GOAL OF THE EXERCISE: Starting at the first line of the data below, write out each line exactly until you reach the line containing "ARRL (374, 60)", and include that line too.

[Stored data]

+++

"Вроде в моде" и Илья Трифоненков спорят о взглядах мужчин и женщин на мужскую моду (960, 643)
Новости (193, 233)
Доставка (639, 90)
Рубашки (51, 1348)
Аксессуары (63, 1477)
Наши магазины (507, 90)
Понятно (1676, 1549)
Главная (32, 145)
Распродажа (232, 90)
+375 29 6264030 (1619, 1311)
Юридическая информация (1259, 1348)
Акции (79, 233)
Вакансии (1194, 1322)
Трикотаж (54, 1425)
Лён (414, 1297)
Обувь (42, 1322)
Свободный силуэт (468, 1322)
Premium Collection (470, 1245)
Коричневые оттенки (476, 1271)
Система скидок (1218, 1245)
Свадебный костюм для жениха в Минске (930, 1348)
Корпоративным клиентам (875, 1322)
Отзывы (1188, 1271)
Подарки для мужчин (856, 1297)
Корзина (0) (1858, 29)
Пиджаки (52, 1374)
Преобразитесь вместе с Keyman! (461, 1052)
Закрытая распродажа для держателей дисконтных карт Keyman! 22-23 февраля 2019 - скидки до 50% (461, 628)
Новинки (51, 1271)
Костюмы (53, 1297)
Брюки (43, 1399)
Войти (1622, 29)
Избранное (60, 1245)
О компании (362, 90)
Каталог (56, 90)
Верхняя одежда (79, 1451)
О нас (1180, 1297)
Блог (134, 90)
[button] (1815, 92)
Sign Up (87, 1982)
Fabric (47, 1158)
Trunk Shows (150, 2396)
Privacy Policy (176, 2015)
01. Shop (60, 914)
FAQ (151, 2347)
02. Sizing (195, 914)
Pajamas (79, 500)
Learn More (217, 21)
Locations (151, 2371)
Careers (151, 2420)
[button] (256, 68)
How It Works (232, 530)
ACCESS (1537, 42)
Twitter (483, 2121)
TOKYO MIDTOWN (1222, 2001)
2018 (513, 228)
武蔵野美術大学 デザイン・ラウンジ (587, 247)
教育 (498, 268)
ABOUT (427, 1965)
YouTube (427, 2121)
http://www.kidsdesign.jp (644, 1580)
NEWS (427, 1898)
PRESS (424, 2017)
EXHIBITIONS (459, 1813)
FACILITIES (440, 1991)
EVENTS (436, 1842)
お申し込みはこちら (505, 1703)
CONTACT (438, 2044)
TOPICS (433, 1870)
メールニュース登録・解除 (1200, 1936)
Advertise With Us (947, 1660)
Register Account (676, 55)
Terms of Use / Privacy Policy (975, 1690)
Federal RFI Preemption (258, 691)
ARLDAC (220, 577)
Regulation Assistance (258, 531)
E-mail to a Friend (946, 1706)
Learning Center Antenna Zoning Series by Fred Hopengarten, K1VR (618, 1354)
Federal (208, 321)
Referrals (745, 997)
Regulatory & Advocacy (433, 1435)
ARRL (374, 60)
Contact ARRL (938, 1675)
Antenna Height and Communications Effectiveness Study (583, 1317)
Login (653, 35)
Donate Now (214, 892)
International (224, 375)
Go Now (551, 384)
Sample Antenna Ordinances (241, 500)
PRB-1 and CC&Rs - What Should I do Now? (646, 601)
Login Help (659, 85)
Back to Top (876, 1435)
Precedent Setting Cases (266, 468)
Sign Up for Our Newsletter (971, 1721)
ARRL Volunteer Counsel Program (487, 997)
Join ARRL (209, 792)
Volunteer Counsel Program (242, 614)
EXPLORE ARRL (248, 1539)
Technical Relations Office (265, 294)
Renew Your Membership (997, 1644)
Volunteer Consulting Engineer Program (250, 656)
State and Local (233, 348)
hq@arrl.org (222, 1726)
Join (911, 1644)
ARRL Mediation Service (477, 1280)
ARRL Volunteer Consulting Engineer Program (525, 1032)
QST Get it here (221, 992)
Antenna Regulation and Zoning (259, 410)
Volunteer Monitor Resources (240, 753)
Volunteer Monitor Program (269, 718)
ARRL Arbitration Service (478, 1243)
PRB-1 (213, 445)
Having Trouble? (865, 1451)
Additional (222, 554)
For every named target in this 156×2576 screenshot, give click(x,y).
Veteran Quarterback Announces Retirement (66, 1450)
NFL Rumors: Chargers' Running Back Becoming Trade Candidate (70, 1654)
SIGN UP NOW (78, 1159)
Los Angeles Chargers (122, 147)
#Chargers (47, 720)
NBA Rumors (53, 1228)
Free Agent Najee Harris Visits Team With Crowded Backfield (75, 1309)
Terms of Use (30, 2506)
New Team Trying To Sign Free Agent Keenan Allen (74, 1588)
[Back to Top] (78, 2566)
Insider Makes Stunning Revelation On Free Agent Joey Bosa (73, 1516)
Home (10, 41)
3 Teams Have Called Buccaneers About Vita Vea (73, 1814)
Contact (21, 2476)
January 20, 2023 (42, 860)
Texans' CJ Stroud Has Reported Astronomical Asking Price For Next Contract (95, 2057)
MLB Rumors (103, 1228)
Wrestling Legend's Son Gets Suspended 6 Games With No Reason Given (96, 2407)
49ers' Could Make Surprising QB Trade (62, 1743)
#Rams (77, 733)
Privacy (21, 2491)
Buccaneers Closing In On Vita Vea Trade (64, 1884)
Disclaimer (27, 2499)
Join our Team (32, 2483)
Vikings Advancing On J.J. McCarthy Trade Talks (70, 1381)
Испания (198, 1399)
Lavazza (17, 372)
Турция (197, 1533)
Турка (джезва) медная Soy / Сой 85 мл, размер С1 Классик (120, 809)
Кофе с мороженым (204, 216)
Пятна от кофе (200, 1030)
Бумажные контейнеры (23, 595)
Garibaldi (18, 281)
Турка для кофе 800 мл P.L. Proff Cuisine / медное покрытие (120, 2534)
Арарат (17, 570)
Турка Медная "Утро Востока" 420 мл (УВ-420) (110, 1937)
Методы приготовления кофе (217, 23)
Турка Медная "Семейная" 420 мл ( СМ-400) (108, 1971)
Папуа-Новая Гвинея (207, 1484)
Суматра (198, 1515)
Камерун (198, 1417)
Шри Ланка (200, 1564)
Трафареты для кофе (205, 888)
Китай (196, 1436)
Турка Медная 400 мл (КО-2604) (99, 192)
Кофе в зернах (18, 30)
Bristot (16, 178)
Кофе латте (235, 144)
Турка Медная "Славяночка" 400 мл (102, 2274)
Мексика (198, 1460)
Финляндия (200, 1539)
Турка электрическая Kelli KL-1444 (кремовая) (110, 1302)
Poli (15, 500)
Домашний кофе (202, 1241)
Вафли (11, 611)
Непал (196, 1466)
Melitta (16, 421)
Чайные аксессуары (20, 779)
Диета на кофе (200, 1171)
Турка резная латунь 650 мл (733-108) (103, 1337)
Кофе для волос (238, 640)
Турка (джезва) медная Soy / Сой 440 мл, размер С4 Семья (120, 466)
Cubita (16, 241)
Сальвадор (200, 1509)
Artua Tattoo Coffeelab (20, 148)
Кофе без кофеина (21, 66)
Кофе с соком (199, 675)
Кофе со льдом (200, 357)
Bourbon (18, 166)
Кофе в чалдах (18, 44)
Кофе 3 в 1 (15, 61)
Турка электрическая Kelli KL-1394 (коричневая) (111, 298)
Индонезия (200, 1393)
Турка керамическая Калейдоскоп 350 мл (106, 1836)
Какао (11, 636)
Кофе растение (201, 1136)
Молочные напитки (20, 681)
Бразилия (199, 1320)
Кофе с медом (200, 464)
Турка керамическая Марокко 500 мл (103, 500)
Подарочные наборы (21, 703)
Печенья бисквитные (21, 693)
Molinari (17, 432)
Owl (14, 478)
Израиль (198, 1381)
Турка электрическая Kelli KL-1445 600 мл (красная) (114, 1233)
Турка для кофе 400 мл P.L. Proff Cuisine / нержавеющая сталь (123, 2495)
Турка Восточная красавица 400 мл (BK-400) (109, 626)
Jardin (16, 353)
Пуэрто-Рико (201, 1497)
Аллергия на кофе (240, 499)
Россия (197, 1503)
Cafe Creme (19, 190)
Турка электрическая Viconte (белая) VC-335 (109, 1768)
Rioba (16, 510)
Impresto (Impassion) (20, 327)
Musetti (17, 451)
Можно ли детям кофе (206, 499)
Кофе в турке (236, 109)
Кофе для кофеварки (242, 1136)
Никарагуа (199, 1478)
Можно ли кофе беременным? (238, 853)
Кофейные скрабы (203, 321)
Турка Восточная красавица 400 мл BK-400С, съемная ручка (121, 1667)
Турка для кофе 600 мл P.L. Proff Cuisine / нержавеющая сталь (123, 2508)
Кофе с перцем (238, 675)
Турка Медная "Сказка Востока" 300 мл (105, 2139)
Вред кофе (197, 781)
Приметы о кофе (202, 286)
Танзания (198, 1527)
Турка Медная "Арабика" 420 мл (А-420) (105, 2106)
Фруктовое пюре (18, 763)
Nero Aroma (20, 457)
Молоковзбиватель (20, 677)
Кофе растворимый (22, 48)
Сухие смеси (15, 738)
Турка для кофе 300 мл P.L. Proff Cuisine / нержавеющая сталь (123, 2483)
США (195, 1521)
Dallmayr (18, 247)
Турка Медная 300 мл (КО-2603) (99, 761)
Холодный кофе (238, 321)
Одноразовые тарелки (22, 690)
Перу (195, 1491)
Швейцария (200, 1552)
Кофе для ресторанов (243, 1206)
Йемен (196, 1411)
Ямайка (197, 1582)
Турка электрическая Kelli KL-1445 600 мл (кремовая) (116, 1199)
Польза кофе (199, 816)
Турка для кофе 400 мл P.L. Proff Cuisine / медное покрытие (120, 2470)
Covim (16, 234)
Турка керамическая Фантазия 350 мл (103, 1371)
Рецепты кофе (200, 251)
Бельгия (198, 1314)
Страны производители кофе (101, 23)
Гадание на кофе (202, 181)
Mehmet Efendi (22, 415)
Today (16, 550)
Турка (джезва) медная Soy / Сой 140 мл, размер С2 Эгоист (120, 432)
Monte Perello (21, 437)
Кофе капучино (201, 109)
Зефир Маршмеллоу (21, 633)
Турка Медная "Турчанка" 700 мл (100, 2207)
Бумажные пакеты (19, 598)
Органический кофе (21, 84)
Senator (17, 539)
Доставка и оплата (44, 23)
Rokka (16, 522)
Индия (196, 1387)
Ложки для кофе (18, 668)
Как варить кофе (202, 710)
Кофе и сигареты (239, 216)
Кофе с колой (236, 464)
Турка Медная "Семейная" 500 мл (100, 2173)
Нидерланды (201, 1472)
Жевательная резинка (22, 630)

+++

EXPECTED OUTPUT:
"Вроде в моде" и Илья Трифоненков спорят о взглядах мужчин и женщин на мужскую моду (960, 643)
Новости (193, 233)
Доставка (639, 90)
Рубашки (51, 1348)
Аксессуары (63, 1477)
Наши магазины (507, 90)
Понятно (1676, 1549)
Главная (32, 145)
Распродажа (232, 90)
+375 29 6264030 (1619, 1311)
Юридическая информация (1259, 1348)
Акции (79, 233)
Вакансии (1194, 1322)
Трикотаж (54, 1425)
Лён (414, 1297)
Обувь (42, 1322)
Свободный силуэт (468, 1322)
Premium Collection (470, 1245)
Коричневые оттенки (476, 1271)
Система скидок (1218, 1245)
Свадебный костюм для жениха в Минске (930, 1348)
Корпоративным клиентам (875, 1322)
Отзывы (1188, 1271)
Подарки для мужчин (856, 1297)
Корзина (0) (1858, 29)
Пиджаки (52, 1374)
Преобразитесь вместе с Keyman! (461, 1052)
Закрытая распродажа для держателей дисконтных карт Keyman! 22-23 февраля 2019 - скидки до 50% (461, 628)
Новинки (51, 1271)
Костюмы (53, 1297)
Брюки (43, 1399)
Войти (1622, 29)
Избранное (60, 1245)
О компании (362, 90)
Каталог (56, 90)
Верхняя одежда (79, 1451)
О нас (1180, 1297)
Блог (134, 90)
[button] (1815, 92)
Sign Up (87, 1982)
Fabric (47, 1158)
Trunk Shows (150, 2396)
Privacy Policy (176, 2015)
01. Shop (60, 914)
FAQ (151, 2347)
02. Sizing (195, 914)
Pajamas (79, 500)
Learn More (217, 21)
Locations (151, 2371)
Careers (151, 2420)
[button] (256, 68)
How It Works (232, 530)
ACCESS (1537, 42)
Twitter (483, 2121)
TOKYO MIDTOWN (1222, 2001)
2018 (513, 228)
武蔵野美術大学 デザイン・ラウンジ (587, 247)
教育 (498, 268)
ABOUT (427, 1965)
YouTube (427, 2121)
http://www.kidsdesign.jp (644, 1580)
NEWS (427, 1898)
PRESS (424, 2017)
EXHIBITIONS (459, 1813)
FACILITIES (440, 1991)
EVENTS (436, 1842)
お申し込みはこちら (505, 1703)
CONTACT (438, 2044)
TOPICS (433, 1870)
メールニュース登録・解除 (1200, 1936)
Advertise With Us (947, 1660)
Register Account (676, 55)
Terms of Use / Privacy Policy (975, 1690)
Federal RFI Preemption (258, 691)
ARLDAC (220, 577)
Regulation Assistance (258, 531)
E-mail to a Friend (946, 1706)
Learning Center Antenna Zoning Series by Fred Hopengarten, K1VR (618, 1354)
Federal (208, 321)
Referrals (745, 997)
Regulatory & Advocacy (433, 1435)
ARRL (374, 60)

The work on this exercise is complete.